# Drummond island for rabbits?



## Cal Smith (Oct 30, 2009)

Was thinking about tying to run some rabbits this winter on drummond. Just wondering if anyone else has. Any tips would be appreciated also on cabins to rent on the island too. Thanks.


----------



## N M Mechanical (Feb 7, 2008)

first of all I do not hunt for the rabbits but when bird hunting each fall we kick up alot and run into more beaglers then bird hunters. Cabins Papins or rent at Northern Properties both have been go to me and the dogs.


----------



## SNAREMAN (Dec 10, 2006)

I've hunted it 4-5 times,with 2 winters ago being the last time.Never hit any "honey holes" but plenty of rabbits to keep the dogs busy.We pretty much ran the north end of the island (wich is mostly public)and found rabbits pretty much every where we hunted.Most of the area is very thick,so it makes killing/seeing the rabbits a challenge.Had fun every time we went,PLENTY of room (all but 1 trip,we never ran into other hunters)and the dog was running non-stop  Shoot me a p.m. a couple week before your going,if I can swing it,i'd love to hunt it again.My dog is getting old and i'd like to get him on the snow-shoes one more time,lots of fun,and a nice change of pace for a cotten-tail hunter


----------



## reddog1 (Jan 24, 2009)

- [Part of a data file]:
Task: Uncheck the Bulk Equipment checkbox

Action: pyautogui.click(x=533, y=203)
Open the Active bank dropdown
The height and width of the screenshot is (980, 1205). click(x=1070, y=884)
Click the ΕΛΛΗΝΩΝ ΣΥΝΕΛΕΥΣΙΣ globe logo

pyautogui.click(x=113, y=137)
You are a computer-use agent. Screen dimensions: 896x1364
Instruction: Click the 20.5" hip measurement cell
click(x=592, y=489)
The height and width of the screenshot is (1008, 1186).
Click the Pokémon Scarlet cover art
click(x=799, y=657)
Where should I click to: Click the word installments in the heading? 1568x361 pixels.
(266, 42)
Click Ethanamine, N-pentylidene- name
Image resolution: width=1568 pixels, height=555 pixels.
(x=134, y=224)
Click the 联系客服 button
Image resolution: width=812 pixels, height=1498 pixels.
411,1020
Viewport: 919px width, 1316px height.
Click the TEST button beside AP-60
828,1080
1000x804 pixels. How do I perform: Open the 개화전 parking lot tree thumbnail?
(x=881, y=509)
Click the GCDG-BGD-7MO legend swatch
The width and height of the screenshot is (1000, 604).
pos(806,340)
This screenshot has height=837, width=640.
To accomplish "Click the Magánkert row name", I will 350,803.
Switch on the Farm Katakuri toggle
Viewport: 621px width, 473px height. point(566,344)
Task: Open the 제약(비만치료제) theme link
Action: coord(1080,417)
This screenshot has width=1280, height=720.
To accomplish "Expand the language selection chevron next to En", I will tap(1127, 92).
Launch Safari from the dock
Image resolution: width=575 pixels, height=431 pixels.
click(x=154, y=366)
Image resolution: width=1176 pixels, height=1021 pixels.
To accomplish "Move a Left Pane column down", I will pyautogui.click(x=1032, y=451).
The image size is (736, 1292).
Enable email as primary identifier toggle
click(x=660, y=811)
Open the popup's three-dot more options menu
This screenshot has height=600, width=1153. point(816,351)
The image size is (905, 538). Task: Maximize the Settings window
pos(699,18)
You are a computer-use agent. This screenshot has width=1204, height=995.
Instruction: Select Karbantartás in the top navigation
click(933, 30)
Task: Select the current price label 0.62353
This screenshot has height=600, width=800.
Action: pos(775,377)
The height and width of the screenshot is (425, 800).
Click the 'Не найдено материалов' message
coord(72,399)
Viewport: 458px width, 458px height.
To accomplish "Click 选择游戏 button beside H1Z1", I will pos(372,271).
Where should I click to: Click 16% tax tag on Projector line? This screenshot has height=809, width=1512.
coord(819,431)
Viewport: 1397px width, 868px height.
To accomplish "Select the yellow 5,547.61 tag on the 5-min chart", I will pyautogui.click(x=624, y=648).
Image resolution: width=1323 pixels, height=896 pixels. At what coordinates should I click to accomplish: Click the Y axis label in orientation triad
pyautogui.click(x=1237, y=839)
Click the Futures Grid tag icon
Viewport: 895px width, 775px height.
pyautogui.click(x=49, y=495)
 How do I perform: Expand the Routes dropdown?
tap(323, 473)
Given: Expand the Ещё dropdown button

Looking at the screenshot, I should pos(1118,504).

- [GOAL 1]: In the forum thread about hunting rabbits on Drummond Island, which two places does N M Mechanical name for cabins?
- [GOAL 2]: Write the next part of the Drummond Island rabbit hunting thread, picking up from its last line.

- [WRITTEN ANSWER 1]: Papins and Northern Properties.

- [WRITTEN ANSWER 2]:
I spent most of October on the Island. There were plenty of rabbits to run and we never had trouble jumping them.We don't kill alot of rabbits we just mostly run. Papin or Birch tree would be places to check for lodging. This was my 43rd October on the Island and my 10th running hare. I never get tired of that place.


----------



## DeadWater (Mar 17, 2010)

We stay at Birchtree end of oct or 1st week of nov. duck hunting. They are very accomodating to us. The beaglers outnumber us by about 3 to 1. Never hunted rabbits there but will....... someday. Met rabbit guys there from as far away as Pennsilvania, Missippi, Ohio and Illinios. All said they'd never miss hunting Drummond.


----------



## Cal Smith (Oct 30, 2009)

Thanks for all the info guys, looking forward to running a few snowshoes on Drummond this winter.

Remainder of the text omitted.